Elders Limited reported a robust FY25 with a 12% rise in underlying EBIT to $143.5 million and declared a fully franked final dividend of 18 cents per share. The agribusiness is optimistic about FY26, buoyed by strategic acquisitions and a new divisional model.
- Underlying EBIT up 12% to $143.5 million in FY25
- Final dividend of 18.0 cents per share, 100% franked
- Safety performance improved with halved injury frequency rate
- Acquisition of Delta Agribusiness expands Rural Products portfolio
- Optimistic FY26 outlook supported by seasonal recovery and new retail system
Strong Financial Performance Amid Challenging Conditions
Elders Limited has demonstrated notable resilience in its FY25 results, posting an underlying EBIT of $143.5 million, a 12% increase from the previous year.
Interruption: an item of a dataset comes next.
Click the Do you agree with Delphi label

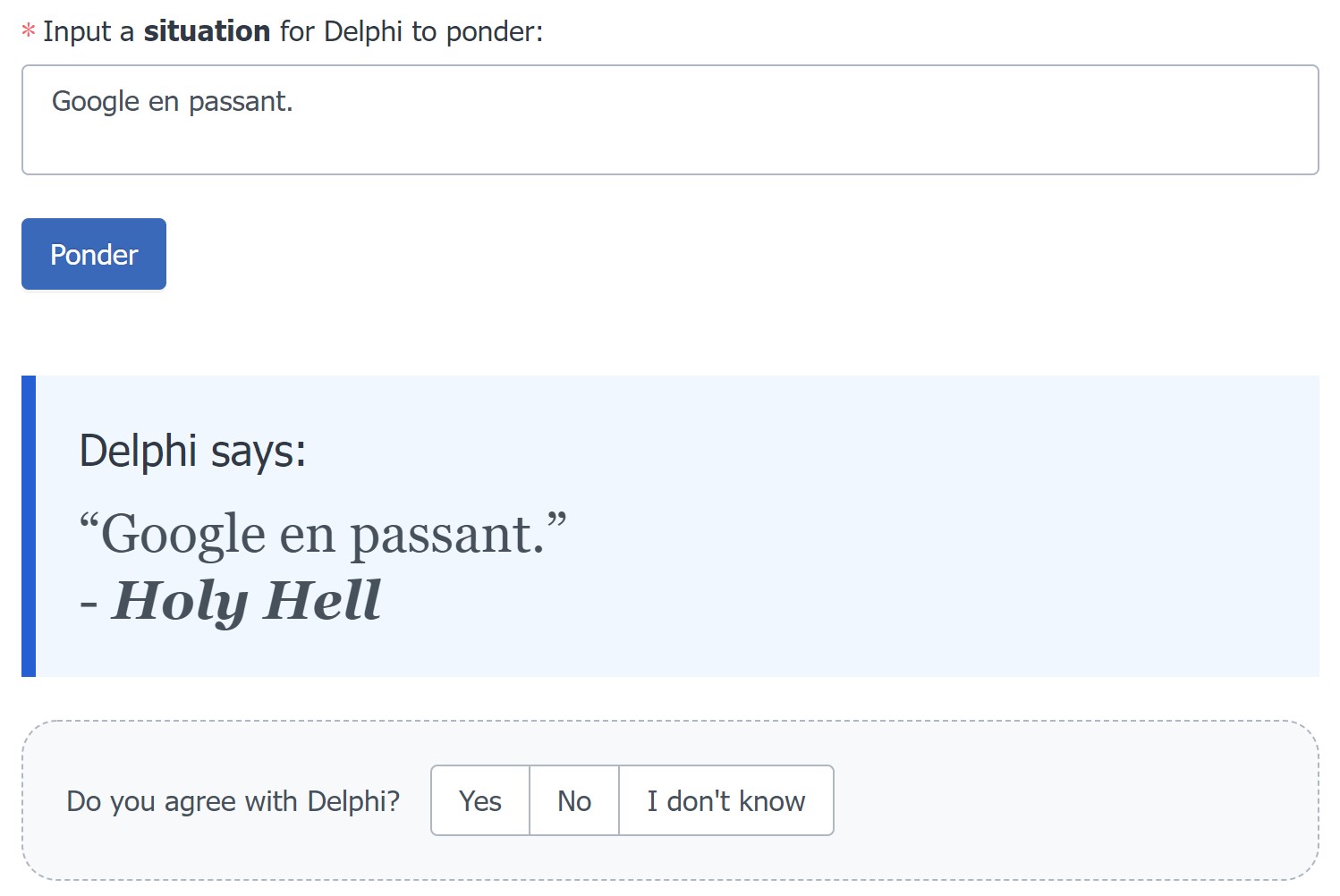234,800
This performance comes despite mixed seasonal conditions, particularly dry spells in South Australia and western Victoria, which impacted some product margins. The company’s diversified operations across livestock, real estate, and financial services helped offset these challenges, underpinning a solid overall result.
Sales revenue rose modestly to $3.2 billion, reflecting steady demand across Elders’ broad portfolio. The company also maintained an underlying return on capital of 11.3%, consistent with FY24, signaling disciplined capital management amid ongoing investment in growth initiatives.
Safety and Operational Improvements
Safety remains a priority for Elders, with the company halving its Total Recordable Injury Frequency Rate from 9.0 to 4.5 over the year. The reduction in lost time injuries to six incidents highlights Elders’ commitment to workplace wellbeing, an important factor for sustaining operational efficiency and employee morale.
Margin Pressures and Segment Highlights
While Retail Products experienced margin declines due to competitive pressures and dry conditions, particularly in crop protection, gains in fertiliser and animal health partially offset these impacts. Wholesale Products margins remained stable despite a slight dip in percentage terms, influenced by product mix and regional challenges.
Agency Services saw strong margin growth driven by robust livestock prices and volumes, reflecting increased destocking in drought-affected areas. Wool margins improved thanks to Elders Wool’s enhanced earnings per bale, although total bales sold declined amid subdued global demand.
Real Estate Services benefited from the full-year contribution of the IPST Holdings acquisition and organic growth supported by improving seasonal conditions and commodity prices. Financial Services margins also rose, aided by Elders Finance’s broker model expansion and the conclusion of the Rural Bank relationship agreement.
Strategic Moves and FY26 Outlook
Elders’ acquisition of Delta Agribusiness marks a significant expansion of its Rural Products business, expected to contribute positively in FY26. The company also implemented a new divisional model from October 2025, designed to enhance operational efficiency and position Elders for sustainable growth.
Looking ahead, Elders is optimistic about FY26, anticipating a recovery from dry conditions in key regions and benefits from a new retail system rollout. Livestock prices are forecast to remain strong due to international demand and tightening supply, while the regional residential property market is expected to stay buoyant amid stabilised interest rates.
CEO Mark Allison highlighted Elders’ enduring legacy and strategic focus, emphasizing the company’s readiness to deliver steady performance and growth alongside its clients and communities.
Bottom Line?
Elders’ FY25 results set a solid foundation, but the integration of Delta Agribusiness and margin recovery will be key to sustaining momentum in FY26.
Questions in the middle?
- How will Elders manage margin pressures in Retail Products amid ongoing competition?
- What synergies and challenges will arise from integrating Delta Agribusiness?
- Can Elders maintain livestock and real estate growth if seasonal conditions remain volatile?